Where does the string "below" appear in the records? Copy each line that holds it.

------ The data ------

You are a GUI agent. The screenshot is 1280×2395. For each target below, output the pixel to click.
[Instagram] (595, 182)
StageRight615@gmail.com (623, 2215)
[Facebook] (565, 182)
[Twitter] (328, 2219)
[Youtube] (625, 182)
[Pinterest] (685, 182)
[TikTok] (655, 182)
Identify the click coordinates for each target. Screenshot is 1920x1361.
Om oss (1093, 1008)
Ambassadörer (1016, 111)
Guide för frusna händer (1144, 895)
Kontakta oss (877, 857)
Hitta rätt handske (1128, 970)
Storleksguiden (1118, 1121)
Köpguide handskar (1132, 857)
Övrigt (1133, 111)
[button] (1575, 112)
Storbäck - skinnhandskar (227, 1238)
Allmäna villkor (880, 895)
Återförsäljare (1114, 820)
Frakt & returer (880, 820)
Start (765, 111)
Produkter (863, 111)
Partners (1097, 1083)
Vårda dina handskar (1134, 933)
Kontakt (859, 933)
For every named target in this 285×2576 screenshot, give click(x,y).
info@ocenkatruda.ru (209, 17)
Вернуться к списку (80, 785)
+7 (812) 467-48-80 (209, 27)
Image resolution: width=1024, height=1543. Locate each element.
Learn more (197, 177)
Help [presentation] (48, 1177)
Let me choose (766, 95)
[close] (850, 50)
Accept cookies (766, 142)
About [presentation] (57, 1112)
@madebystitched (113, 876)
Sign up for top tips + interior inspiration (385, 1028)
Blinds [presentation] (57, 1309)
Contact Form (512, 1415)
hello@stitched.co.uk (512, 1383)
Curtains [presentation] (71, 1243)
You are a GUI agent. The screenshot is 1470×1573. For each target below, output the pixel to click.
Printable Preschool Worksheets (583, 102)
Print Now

------

▸ Solved problem
You are a GUI agent. The screenshot is 1280×2395. For each target below, output the pixel to click.
You are a GUI agent. The screenshot is 1470×1573. For each target below, output the pixel to click.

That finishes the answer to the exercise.